My, my, but how my sense of understanding did broaden under the influence of the auction sales we attended through the spring and on into the Summer. When the morning paper came we would turn to the advertising section and look for auction announcements. If there was to be one, and generally there was—one or more—we canceled all other plans and attended. Going to auctions became our regular employment, our pastime, our entertainment. It became our obsession. It almost became our joint calling in life. To our besetting mania we sacrificed all else.

I remember there was one afternoon when John McCormack was billed to sing. I am very fond of hearing John McCormack. For one thing, he generally sings in a language which I can understand, and for another, I like his way of singing. He sings very much as I would sing if I had decided to take up singing for a living instead of writing. This is only one of the sacrifices I have made for the sake of English literature.

McCormack that day had to struggle through without me. Because there was a sale of Italian antiques billed for three p. m., and we were going to have an Italian hall and an Italian living room in the new house, and we felt it to be our bounden duty to attend.

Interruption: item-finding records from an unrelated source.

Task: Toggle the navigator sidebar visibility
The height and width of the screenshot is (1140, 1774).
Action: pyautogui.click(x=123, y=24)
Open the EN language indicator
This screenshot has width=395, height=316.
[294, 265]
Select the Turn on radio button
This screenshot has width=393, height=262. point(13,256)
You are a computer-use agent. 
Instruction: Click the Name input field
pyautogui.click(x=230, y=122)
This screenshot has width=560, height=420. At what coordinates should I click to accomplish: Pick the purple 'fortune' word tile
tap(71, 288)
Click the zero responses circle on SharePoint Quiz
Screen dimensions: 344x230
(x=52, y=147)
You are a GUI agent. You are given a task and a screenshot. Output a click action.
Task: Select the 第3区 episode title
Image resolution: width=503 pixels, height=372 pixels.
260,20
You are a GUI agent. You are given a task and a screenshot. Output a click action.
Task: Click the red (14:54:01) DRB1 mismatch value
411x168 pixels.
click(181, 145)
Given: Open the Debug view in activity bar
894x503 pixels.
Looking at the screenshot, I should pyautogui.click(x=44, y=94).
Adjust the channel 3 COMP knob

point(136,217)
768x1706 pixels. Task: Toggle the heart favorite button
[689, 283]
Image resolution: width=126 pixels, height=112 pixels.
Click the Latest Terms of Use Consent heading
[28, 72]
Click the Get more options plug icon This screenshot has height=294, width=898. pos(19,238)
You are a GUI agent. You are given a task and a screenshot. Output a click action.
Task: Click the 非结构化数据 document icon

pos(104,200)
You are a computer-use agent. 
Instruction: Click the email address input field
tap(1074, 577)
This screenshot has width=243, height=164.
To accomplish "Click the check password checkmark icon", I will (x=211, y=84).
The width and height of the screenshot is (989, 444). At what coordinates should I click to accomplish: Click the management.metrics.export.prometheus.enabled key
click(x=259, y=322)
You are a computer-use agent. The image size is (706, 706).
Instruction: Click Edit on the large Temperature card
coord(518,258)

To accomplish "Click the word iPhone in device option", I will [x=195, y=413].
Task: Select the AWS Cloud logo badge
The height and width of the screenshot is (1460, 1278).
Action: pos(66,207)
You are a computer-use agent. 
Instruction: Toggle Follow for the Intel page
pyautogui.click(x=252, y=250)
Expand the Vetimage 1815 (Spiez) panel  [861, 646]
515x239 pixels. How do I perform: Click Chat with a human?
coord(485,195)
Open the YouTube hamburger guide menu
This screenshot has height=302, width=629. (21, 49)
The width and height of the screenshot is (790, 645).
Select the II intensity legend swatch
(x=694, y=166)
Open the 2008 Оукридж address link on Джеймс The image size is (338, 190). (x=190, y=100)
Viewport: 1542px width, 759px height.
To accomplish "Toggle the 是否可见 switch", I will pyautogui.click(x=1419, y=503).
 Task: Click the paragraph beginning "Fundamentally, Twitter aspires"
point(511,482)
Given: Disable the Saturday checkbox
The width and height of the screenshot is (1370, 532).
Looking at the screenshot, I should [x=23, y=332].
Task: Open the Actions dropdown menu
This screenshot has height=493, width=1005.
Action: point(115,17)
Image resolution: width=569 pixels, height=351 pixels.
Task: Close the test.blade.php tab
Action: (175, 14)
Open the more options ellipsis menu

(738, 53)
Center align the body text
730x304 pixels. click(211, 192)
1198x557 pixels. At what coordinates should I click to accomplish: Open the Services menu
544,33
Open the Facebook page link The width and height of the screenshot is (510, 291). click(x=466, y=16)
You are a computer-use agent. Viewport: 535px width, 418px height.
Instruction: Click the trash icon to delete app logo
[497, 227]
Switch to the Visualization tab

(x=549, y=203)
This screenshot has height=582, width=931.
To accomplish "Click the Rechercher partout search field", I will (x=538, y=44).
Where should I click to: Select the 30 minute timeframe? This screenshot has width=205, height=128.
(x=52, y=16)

It took some time and considerable work on the part of those fitted to guide me in the matter of decorations before I fell entirely into the idea of an Italian room, this possibly being due to the fact that I was born so far away from Italy and passed through childhood with so few Italian influences coming into my life. Even now I balk at the idea of hanging any faded red-silk stoles or copes, or whatever those ecclesiastical garments are, on my walls. I reserve the right to admire such a vestment when it is worn by the officiating cleric at church, but for the life of me and despite all that has repeatedly been said to me on the subject I fail to see where it belongs in a simple household as a part of the scheme of ornamentation.

I do not think it proper to display a strange clergyman's cast-off costume in my little home any more than I would expect the canon of a cathedral to let me hang up a pair of my old overalls in his cathedral. Nor—if I must confess it—have I felt myself greatly drawn to the suggestion that we should have a lot of tall hand-painted candles sitting or standing round in odd spots. I mean those candlesticks which are painted in faded colors, with touches of dull gilt here and there on them and which are called after a lady named Polly Crome—their original inventor, I suppose she was, though her name does sound more as if Arnold Bennett had written her than as if she were a native Italian. I imagine she thought up this idea of a hand-painted candlestick nine feet tall and eighteen inches through at the base, and then in her honor the design was called after her, which in my humble opinion was compounding one mistake on top of another. Likewise I fear that I shall never become entirely reconciled to these old-model Italian chairs. My notion of a chair is something on which a body can sit for as long as half an hour without anesthetics. In most other details concerning antique furniture they have made a true believer out of me, but as regards chairs I am still some distance from being thoroughly converted. In chairs I favor a chair that is willing to meet you halfway, as it were, in an effort to be mutually comfortable. The other kind—the kind with a hard flat wooden seat and short legs and a stiff high back, a chair which looks as though originally it had been designed to be used by a clown dog in a trained animal act—may be artistic and beautiful in the chasteness of its lines and all this and that; but as for me, I say give me the kind of chair that has fewer admirers and more friends in the fireside circle. I take it that the early Italians were not a sedentary race. They could not have figured on staying long in one place.

I suppose the trouble with me is that I was born and brought up on the American plan and have never entirely got over it. In fact I was told as much, though not perhaps in exactly those words, when antiques first became a vital issue in our domestic life. In no uncertain terms I was informed that everybody who is anybody goes in for the Italian these times. I believe the only conspicuous exceptions to the rule are the Italians who have emigrated to these shores. They, it would appear, are amply satisfied with American fixtures and fittings. I have a suspicion that possibly some of them in coming hither may have been actuated by a desire to get as far away as possible from those medieval effects in plumbing which seem to be inseparable from Old World architecture.

My education progressed another step forward on the occasion of my first visit to an auction room where presumably desirable pieces of Italian workmanship were displayed as a preliminary to their being disposed of by public outcry. I was accompanied by a friend—the wormholeist already mentioned—and when he lapsed into rhapsodies over a pair of gilt mirrors, or rather mirrors which once upon a time, say about the time of the Fall of the Roman Empire, had been gilded, I was astonished.

“Surely,” I said, “nobody would want those things. See where the glass is flawed—the quicksilver must be pretty nearly all gone from the backs of them. And the molding is falling off in chunks and what molding is left is so dingy and stained that it doesn't look like anything at all. If you're asking me, I'd call those mirrors a couple of total losses.”

“Exactly!” he said. “That is precisely what makes them so desirable. You can't counterfeit such age as these things show, my boy.”

“I shouldn't care to try,” I said. “Where I came from, when a mirror got in such shape that you couldn't see yourself in it it was just the same to us as a chorus girl that had both legs cut off in a railroad accident—it was regarded as having lost most of its practical use in life. Still, it is not for me, a raw green novice, a sub-novice as you might say, to set myself up against an expert like you. Anyhow, as the fellow said, live and learn. Let us move along to the next display of moldy remains.”